PROBLEM STATEMENT: Copy out the following records line for line, changing nothing.

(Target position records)
──────────

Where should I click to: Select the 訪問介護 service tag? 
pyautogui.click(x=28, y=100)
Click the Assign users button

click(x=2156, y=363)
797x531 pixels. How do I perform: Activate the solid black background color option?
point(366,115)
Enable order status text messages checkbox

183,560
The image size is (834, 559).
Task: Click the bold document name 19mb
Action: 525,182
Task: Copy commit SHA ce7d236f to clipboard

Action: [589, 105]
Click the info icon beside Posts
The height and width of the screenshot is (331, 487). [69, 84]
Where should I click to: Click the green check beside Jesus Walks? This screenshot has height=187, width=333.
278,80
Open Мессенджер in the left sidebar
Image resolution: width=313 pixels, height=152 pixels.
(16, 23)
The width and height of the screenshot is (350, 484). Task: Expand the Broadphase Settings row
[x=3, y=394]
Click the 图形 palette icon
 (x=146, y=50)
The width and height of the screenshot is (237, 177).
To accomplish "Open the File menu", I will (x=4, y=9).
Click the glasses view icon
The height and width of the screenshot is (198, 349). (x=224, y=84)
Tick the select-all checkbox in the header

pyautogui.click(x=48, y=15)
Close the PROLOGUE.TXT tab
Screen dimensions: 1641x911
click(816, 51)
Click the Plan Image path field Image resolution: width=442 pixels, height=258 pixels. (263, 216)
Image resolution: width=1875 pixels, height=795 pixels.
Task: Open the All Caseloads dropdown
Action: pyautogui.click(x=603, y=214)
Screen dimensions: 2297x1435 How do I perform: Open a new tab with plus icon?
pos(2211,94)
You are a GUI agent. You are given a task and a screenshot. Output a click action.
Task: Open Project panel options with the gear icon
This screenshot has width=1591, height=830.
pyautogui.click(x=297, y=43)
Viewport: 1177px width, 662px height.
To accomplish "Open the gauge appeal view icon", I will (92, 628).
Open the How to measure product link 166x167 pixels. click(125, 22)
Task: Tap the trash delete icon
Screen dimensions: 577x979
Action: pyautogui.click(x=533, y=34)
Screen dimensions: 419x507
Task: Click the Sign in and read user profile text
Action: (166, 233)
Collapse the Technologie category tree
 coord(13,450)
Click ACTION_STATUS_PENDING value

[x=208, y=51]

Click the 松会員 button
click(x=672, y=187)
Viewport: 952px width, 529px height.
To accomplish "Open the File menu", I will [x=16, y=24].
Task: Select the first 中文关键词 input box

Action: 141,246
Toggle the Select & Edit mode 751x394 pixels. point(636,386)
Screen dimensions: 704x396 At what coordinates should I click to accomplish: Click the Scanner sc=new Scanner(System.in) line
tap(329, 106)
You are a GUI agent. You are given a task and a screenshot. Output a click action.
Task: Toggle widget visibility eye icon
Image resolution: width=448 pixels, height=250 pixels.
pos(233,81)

──────────

SOLUTION TO THIS EXERCISE:
Where should I click to: Select the 訪問介護 service tag? 
pyautogui.click(x=28, y=100)
Click the Assign users button

click(x=2156, y=363)
797x531 pixels. How do I perform: Activate the solid black background color option?
point(366,115)
Enable order status text messages checkbox

183,560
The image size is (834, 559).
Task: Click the bold document name 19mb
Action: 525,182
Task: Copy commit SHA ce7d236f to clipboard

Action: [589, 105]
Click the info icon beside Posts
The height and width of the screenshot is (331, 487). [69, 84]
Where should I click to: Click the green check beside Jesus Walks? This screenshot has height=187, width=333.
278,80
Open Мессенджер in the left sidebar
Image resolution: width=313 pixels, height=152 pixels.
(16, 23)
The width and height of the screenshot is (350, 484). Task: Expand the Broadphase Settings row
[x=3, y=394]
Click the 图形 palette icon
 (x=146, y=50)
The width and height of the screenshot is (237, 177).
To accomplish "Open the File menu", I will (x=4, y=9).
Click the glasses view icon
The height and width of the screenshot is (198, 349). (x=224, y=84)
Tick the select-all checkbox in the header

pyautogui.click(x=48, y=15)
Close the PROLOGUE.TXT tab
Screen dimensions: 1641x911
click(816, 51)
Click the Plan Image path field Image resolution: width=442 pixels, height=258 pixels. (263, 216)
Image resolution: width=1875 pixels, height=795 pixels.
Task: Open the All Caseloads dropdown
Action: pyautogui.click(x=603, y=214)
Screen dimensions: 2297x1435 How do I perform: Open a new tab with plus icon?
pos(2211,94)
You are a GUI agent. You are given a task and a screenshot. Output a click action.
Task: Open Project panel options with the gear icon
This screenshot has width=1591, height=830.
pyautogui.click(x=297, y=43)
Viewport: 1177px width, 662px height.
To accomplish "Open the gauge appeal view icon", I will (92, 628).
Open the How to measure product link 166x167 pixels. click(125, 22)
Task: Tap the trash delete icon
Screen dimensions: 577x979
Action: pyautogui.click(x=533, y=34)
Screen dimensions: 419x507
Task: Click the Sign in and read user profile text
Action: (166, 233)
Collapse the Technologie category tree
 coord(13,450)
Click ACTION_STATUS_PENDING value

[x=208, y=51]

Click the 松会員 button
click(x=672, y=187)
Viewport: 952px width, 529px height.
To accomplish "Open the File menu", I will [x=16, y=24].
Task: Select the first 中文关键词 input box

Action: 141,246
Toggle the Select & Edit mode 751x394 pixels. point(636,386)
Screen dimensions: 704x396 At what coordinates should I click to accomplish: Click the Scanner sc=new Scanner(System.in) line
tap(329, 106)
You are a GUI agent. You are given a task and a screenshot. Output a click action.
Task: Toggle widget visibility eye icon
Image resolution: width=448 pixels, height=250 pixels.
pos(233,81)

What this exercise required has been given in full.